Also installed is a [UI](https://github.com/jippi/hashi-ui) for viewing and manipulating consul and nomad. Point your browser at http://localhost:3000

# Under the hood

After bringing the Ubuntu Xenial instance up, shell-based provisioning happens.

`base.sh` installs some basic tools: unzip, supervisor, virtualenv, pip, and
installs a pip requirements file.

`haproxy.sh` installs haproxy.

`consul.sh`, `haproxy.sh`, `vault.sh`, `nomad.sh`, and `hashi-ui.sh` install those five packages with supervisor config files to manage their processes. Some vault token generation, policy generation, and secret creation also happens in `vault.sh`.

`consul-template.sh` installs consul-template, which monitors service changes in consul and reconfigures and reloads haproxy accordingly.

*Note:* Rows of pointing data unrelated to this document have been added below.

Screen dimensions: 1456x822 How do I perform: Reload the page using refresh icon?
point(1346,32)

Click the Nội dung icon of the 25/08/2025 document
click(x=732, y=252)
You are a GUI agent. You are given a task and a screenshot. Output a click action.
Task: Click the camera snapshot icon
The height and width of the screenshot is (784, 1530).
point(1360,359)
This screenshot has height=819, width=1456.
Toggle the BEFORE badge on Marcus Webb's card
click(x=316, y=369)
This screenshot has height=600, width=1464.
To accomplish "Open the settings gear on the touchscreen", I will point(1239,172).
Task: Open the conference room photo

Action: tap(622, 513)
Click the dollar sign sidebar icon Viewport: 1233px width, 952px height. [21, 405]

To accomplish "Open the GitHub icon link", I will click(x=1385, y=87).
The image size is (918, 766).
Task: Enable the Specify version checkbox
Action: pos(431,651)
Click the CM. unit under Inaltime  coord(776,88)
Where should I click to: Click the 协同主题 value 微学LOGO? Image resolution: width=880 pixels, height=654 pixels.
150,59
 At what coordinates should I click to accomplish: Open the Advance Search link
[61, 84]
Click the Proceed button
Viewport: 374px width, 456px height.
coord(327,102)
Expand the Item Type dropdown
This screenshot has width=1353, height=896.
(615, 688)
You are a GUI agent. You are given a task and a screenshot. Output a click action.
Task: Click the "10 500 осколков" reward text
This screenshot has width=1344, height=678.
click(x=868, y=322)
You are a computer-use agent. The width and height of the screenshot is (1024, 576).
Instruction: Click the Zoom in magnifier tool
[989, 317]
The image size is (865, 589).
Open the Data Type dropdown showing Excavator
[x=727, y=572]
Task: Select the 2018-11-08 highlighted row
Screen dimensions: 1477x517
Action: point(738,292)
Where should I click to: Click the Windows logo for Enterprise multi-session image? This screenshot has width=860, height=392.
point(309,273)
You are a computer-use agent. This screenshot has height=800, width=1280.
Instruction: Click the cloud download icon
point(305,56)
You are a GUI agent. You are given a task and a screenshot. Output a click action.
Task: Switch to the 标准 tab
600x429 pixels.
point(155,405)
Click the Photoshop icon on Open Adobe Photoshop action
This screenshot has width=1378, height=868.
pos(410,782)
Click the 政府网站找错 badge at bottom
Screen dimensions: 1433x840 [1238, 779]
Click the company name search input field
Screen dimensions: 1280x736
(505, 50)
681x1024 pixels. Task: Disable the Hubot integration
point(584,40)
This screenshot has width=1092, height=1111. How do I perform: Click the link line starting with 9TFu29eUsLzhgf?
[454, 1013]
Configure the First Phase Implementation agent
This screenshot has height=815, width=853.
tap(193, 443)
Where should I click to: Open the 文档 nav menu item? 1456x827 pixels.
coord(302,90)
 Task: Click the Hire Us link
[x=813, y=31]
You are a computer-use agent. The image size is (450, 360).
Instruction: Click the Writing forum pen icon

`dnsmasq.sh` exposes consul's DNS so that you can do `dig helloworld.service.consul +short SRV` instead of having to point at consul's
DNS to do service discovery.

`application.sh` initiates the nomad command to run the Hello World python code.

# Doing a rolling upgrade

The nomad deployment (`files/helloworld.nomad` locally, `/vagrant/helloworld.nomad` on the vagrant instance) is configured to do a
blue/green style release. Inside this file, change `"v1"` to `"v2"` on line 19. Keep a while loop curling localhost going in another window. Then execute `nomad run /vagrant/helloworld.nomad` on the vagrant instance. You'll see four instances of the application running instead of two (two of which will print out `v2`). If you execute a `nomad deployment list` and grab the deployment id, you can promote it with `nomad deployment promote `. The old instances will go away, leaving the `v2` instances in place.